Here are some examples of common use-cases.

Anonymous (not logged in) users

  • Create a role called anonymous (this value is up to you, you could even name the role public).
  • Generally, you wouldn’t add insert, update, or delete permissions.
  • For the select permission condition, create a valid condition depending on your data model. For example, is_published: {_eq: true}.
  • If you don’t have a condition, then just set the permission to Without any checks, represented by a {}.
  • Choose the right set of columns that will get exposed in the GraphQL schema as fields. Ensure that sensitive information will not be exposed.

Logged-in users

  • Create a role called user.
  • Access control rules in this case are usually dependent on a user_id or a owner_id column in your data model.
  • Set up a permission for insert/select/update/delete that uses said column. E.g.: author_id: {_eq: "X-Hasura-User-Id"} for an article table.
  • Note that the X-Hasura-User-Id is a dynamic session variable that comes in from your auth webhook’s response, or as a request as a header if you’re testing.

Managers of an organisation in a multi-tenant app

Suppose you have a multi-tenant application where managers of a particular organisation can see all of the data that belongs to the organisation. In this case, your data models will probably have an org_id column that denotes the organisation either in the same table or via a related table.

  • Create a role called manager.
  • Create a permission for select, which has the condition: org_id: {_eq: "X-Hasura-Org-Id"}.
  • X-Hasura-Org-Id is a dynamic variable that is returned by your auth webhook for an incoming GraphQL request.

Collaborators of an article

Let’s say the “ownership” or “visibility” information for a data model (table) is not present as a column in the table, but in a different related table. In this case, let’s say there is an article table and a collaborator table that has article_id, collaborator_id columns.

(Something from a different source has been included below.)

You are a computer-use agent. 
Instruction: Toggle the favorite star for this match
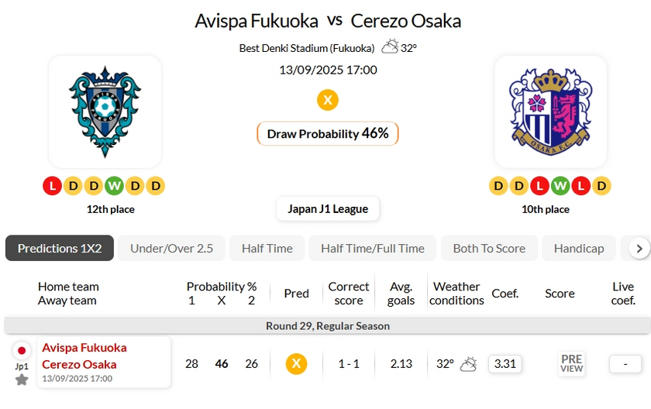22,380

  • Create a relationship called collaborators from the article table.
    • Array relationship (article has array of collaborators): article :: id collaborator :: article_id.
  • Create a role called collaborator.
  • Create a select permission on the article table, which has the condition: collaborators: {collaborator_id: {_eq: "X-Hasura-User_id"}}.
    • This reads as: Allow the role collaborator to select if article.collaborators has a collaborator_id equal to that of X-Hasura-User-Id.

Role-based schemas

For every role that you create, Hasura automatically publishes a different GraphQL schema that represents the right queries, fields, and mutations that are available to that role.

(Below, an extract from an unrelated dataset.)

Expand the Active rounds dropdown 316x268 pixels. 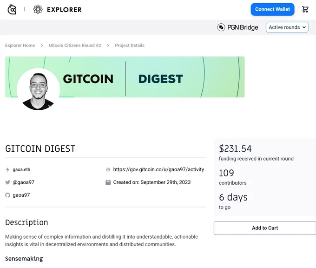coord(287,27)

Case 1: Logged-in users and anonymous users can access the same GraphQL fields

In simple use-cases, logged-in users and anonymous users might be able to fetch different rows (let’s say because of a is_public flag), but have access to the same fields.

  • anonymous role has a {is_public: {_eq: true}} select condition.
    • This reads: Allow anyone to access rows that are marked public.
  • user role has a _or: [{is_public: {_eq: true}}, {owner_id: {_eq: "X-Hasura-User-Id"}}].
    • This reads: Allow users to access any rows that are public, or that are owned by them.

Case 2: Logged-in users and anonymous users have access to different fields

In this case, anonymous users might have access only to a subset of fields while logged-in users can access all the fields for data that they own.

  • anonymous role has a {is_public: {_eq: true}} select condition, and only the right columns are allowed to be selected.
    • This reads: Allow anyone to access rows that are marked public.
  • user role has a {owner_id: {_eq: "X-Hasura-User-Id"}} and all the columns are marked as selected.
    • This reads: Allow users to that are owned by them.